Sorting Concatenated Recordings
When a directory containing multiple recording files is passed to
sort_recording, the pipeline concatenates them into a single recording for
sorting. The returned SpikeData objects are automatically split back into
per-recording epochs. When a list of recording paths is passed instead, each
file is processed sequentially without concatenation.

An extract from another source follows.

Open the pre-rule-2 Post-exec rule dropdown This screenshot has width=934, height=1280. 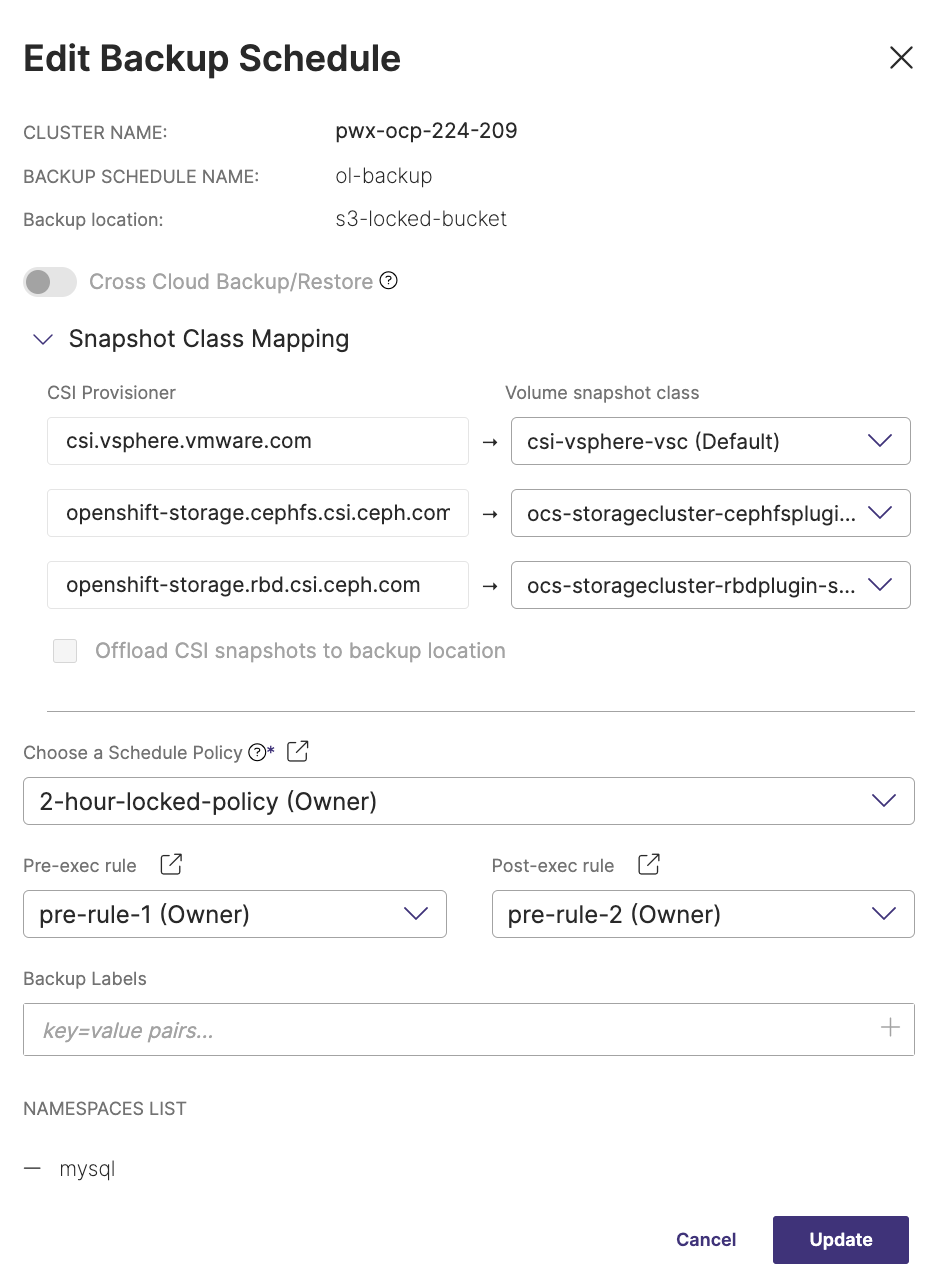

If you need to re-split a concatenated SpikeData manually (e.g. after
loading a saved pickle that was not yet split), use
split_epochs(). This requires rec_chunks_ms in
metadata (set automatically by the sorting pipeline) and time-shifts each
epoch to start at t=0:
epoch_sds = sd.split_epochs()
for i, epoch_sd in enumerate(epoch_sds):
print(f"Epoch {i}: {epoch_sd.N} units, {epoch_sd.length:.0f} ms")
Handling Sort Failures
When a sorting run fails, SpikeLab can classify the failure into one of three categories so that batch scripts can implement skip/retry/stop policies without parsing generic error messages.
The three categories are:
BiologicalSortFailure – the recording itself cannot be sorted (too silent, all channels bad, no waveforms to compute metrics on). Recommended policy: mark the target as not-sortable and move on.
EnvironmentSortFailure – the host environment or container runtime is misconfigured (Docker down, HDF5 plugin missing). Recommended policy: stop and fix the environment.

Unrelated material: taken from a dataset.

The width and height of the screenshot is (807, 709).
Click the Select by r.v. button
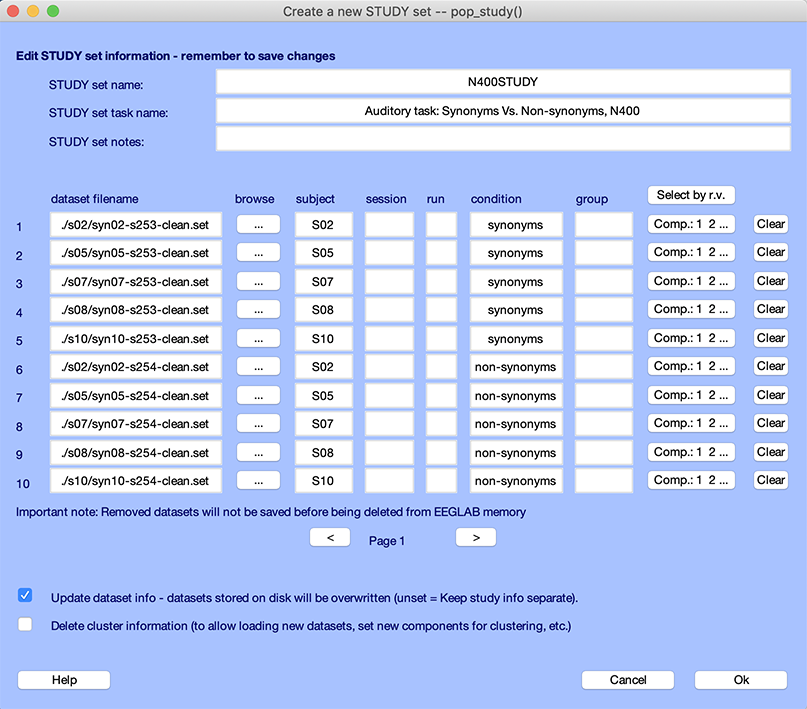coord(691,196)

ResourceSortFailure – the job exhausted a machine resource (GPU out of memory). Recommended policy: retry with reduced parameters.
All three inherit from
SpikeSortingClassifiedError, which
in turn inherits from RuntimeError.
Each sorter has a dedicated classifier that inspects both sorter logs and exception chains to identify known failure signatures:
classify_ks2_failure— Kilosort2classify_ks4_failure— Kilosort4classify_rt_sort_failure— RT-Sort
from spikelab.spike_sorting._classifier import (
classify_ks2_failure,
classify_ks4_failure,
classify_rt_sort_failure,
)
from spikelab.spike_sorting._exceptions import (
BiologicalSortFailure,
EnvironmentSortFailure,
ResourceSortFailure,
)
# Pick the classifier matching your sorter
classify = classify_ks4_failure # or classify_ks2_failure, classify_rt_sort_failure
try:
results = sort_recording(["session1.raw.h5"], sorter="kilosort4")
except Exception as exc:
classified = classify(output_folder, exc)
if classified is not None:
if isinstance(classified, BiologicalSortFailure):
print(f"Skipping (biology): {classified}")

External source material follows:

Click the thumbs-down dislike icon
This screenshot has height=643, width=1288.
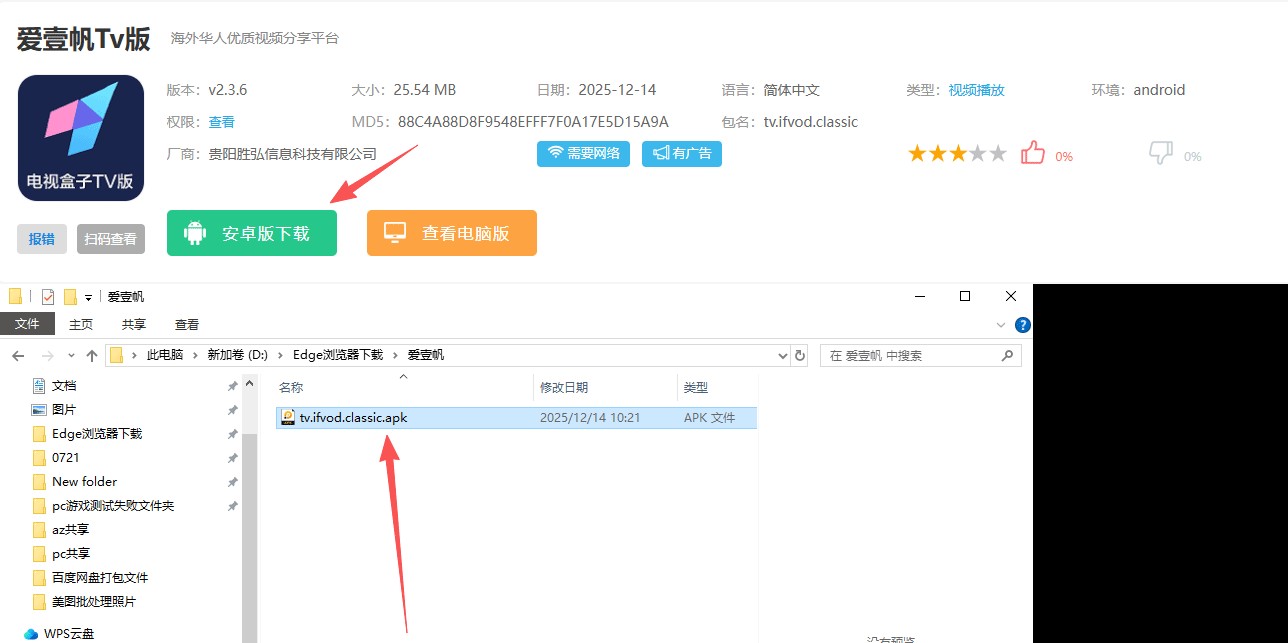click(1161, 153)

elif isinstance(classified, EnvironmentSortFailure):
raise # stop the batch
elif isinstance(classified, ResourceSortFailure):
print(f"Retry with smaller batch: {classified}")
else:
raise # unrecognised failure
Specific exception classes carry diagnostic attributes. For example,
InsufficientActivityError exposes
threshold_crossings, units_at_failure, and nspks_at_failure parsed
from sorter logs. RT-Sort additionally raises
ModelLoadingError when the
detection model cannot be loaded. See the
API reference for the full exception hierarchy.